Computers offer special instructions that can process multiple data at one time to achieve data parallelism.
Note
There is also instruction-level parallelism (ILP) that enables execution of multiple instructions in parallel on a single processor core. It involves the use of superscalar, pipelining, out-of-order execution, branch prediction, etc.
When speed is in need, we do everything to run faster, but it is wise to begin with low-hanging fruit. Instruction-level parallelism is generally easier than that in the higher level, because programmers should only take care of the details required by the architecture.
In this chapter, we will discuss the fundamental knowledge for bringing SIMD (which is also called vector processing) into a software system.
Types of Parallel Software Development#
The popular computer architecture is based on sequential processing. The most fundamental processing unit executes instructions one by one.

Assuming the processor can only perform sequential processing, we need multiple processors to perform parallel processing. Differentiated by the memory access, the parallelism can be broadly set to two categories:
Shared-memory parallel processing
Distributed-memory parallel processing
Distributed-Memory Parallel Processing#

Vector Processing#
When the parallelism happens in the processor (one processing unit or core), it is done once for a single instruction with multiple data (SIMD). It is called vector processing.

To do:
1. Answer these questions from the passage on parallel processing:
(a) What other name does the passage give for SIMD?
(b) Into which two categories is parallelism divided by memory access?
(c) What does instruction-level parallelism make possible?
2. Continue the passage on parallel processing and SIMD from its final sentence.
The lines after this point have nothing to do with the passage on parallel processing.

Entries for finding text and elements

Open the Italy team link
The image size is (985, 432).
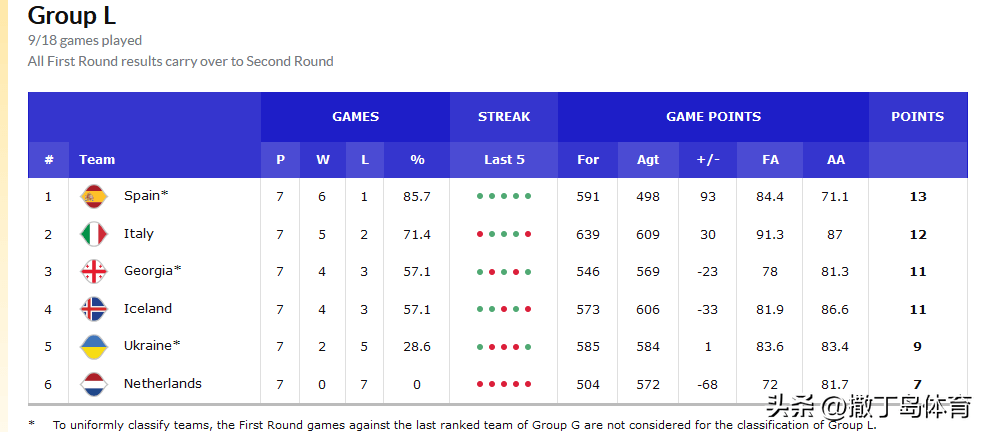[x=139, y=234]
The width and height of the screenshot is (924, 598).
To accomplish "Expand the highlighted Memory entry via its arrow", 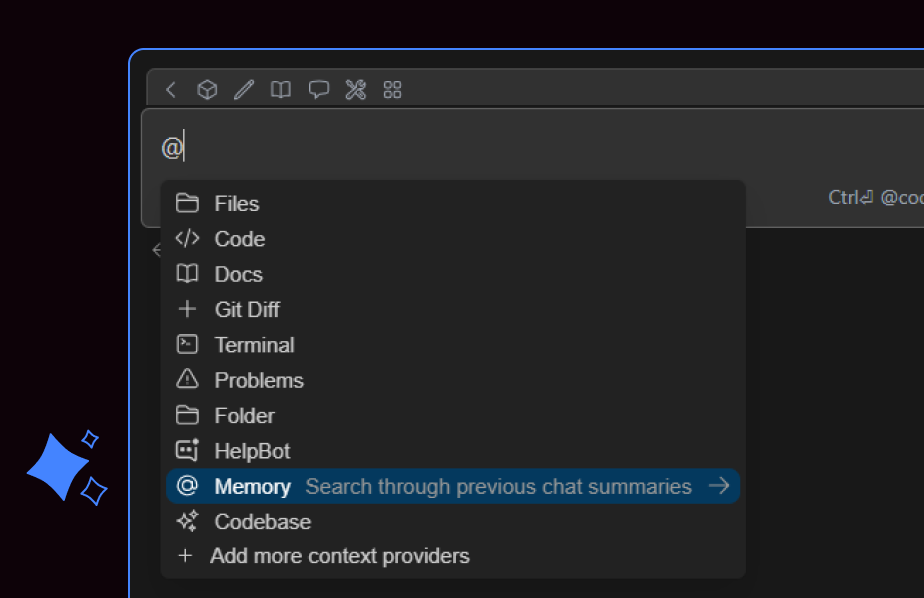I will pos(719,486).
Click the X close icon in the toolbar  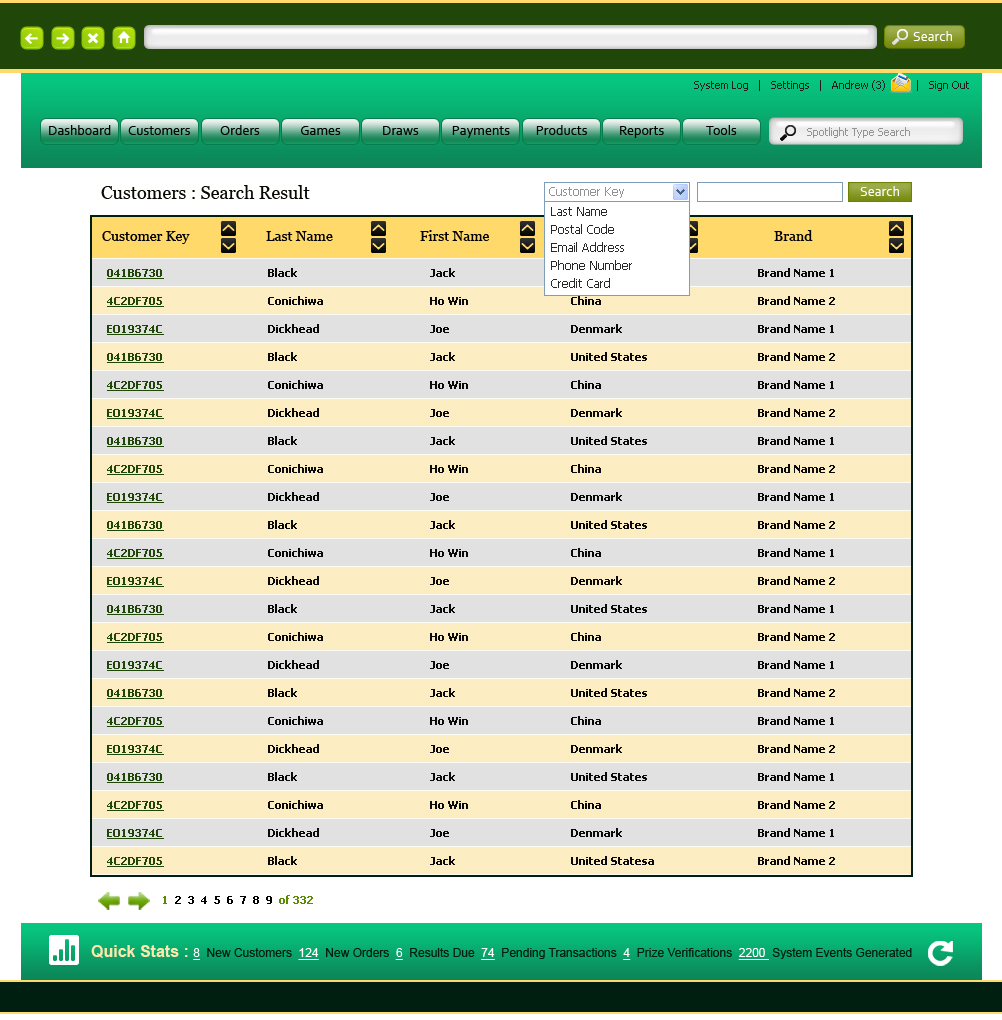click(92, 38)
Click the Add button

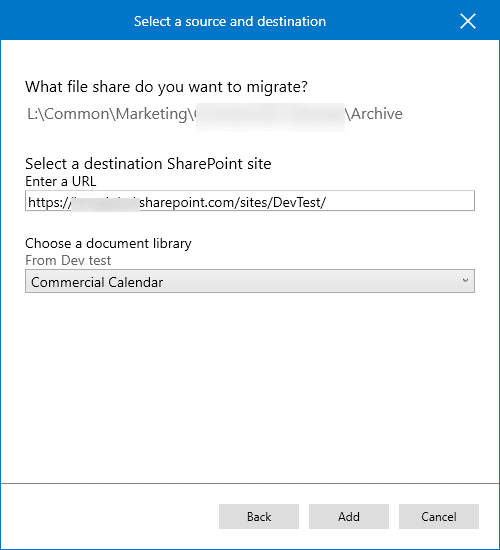point(349,516)
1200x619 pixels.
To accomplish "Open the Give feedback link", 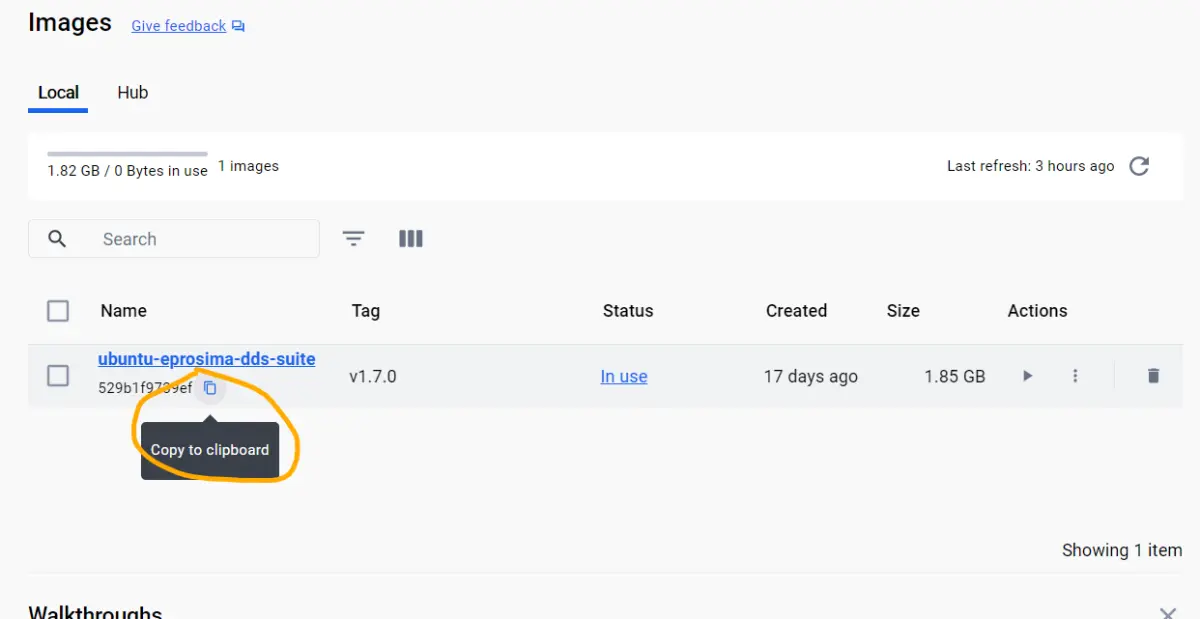I will point(178,26).
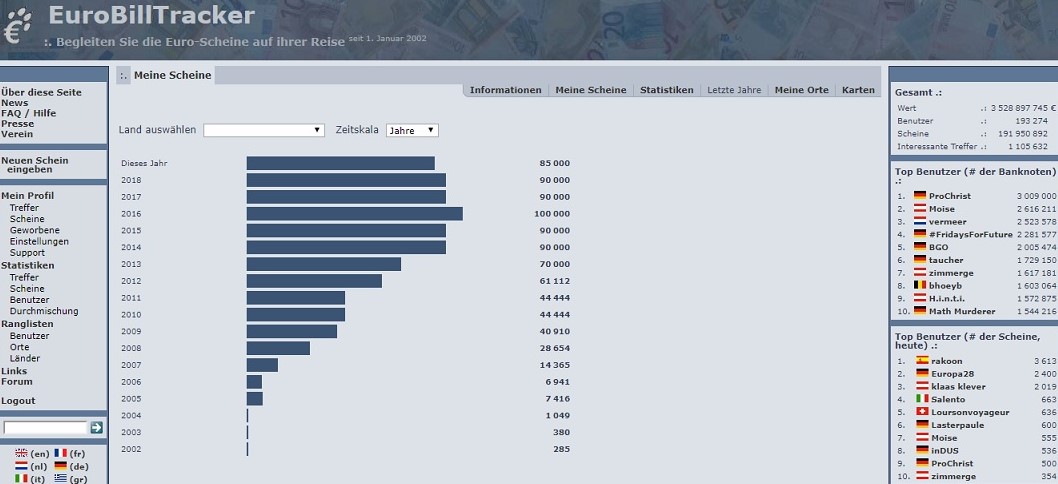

Answers to the exercises:
1.
(a) Vector processing.
(b) Shared-memory parallel processing and distributed-memory parallel processing.
(c) The execution of multiple instructions in parallel on a single processor core.

2.
Before showing what is vector processing, let us see the ordinary scalar execution:

The vector execution uses a wider register so that it can perform an operation for multiple data at once:

SIMD Instructions#
CPU Capabilities#
To take advantage of SIMD, we will need to inspect the CPU instructions, or the assembly. But most of the time we stay in high-level languages. The way we deal with the assembly is to get familiar with the instructions, e.g., using x86 and amd64 instruction reference.
x86 provides a series of SIMD instructions, including
64-bit: MMX
128-bit: SSE, SSE2, SSE3, SSE4, SSE4.1, SSE4.2 (streaming SIMD extension)
256-bit: AVX, AVX2 (advanced vector extension)
512-bit: AVX-512
Recent processors usually are equipped with AVX2, which was released with Haswell in 2013. Before asking the compiler to use the specific instruction set, query the operating system for the CPU capabilities.
print("Check on", platform.system())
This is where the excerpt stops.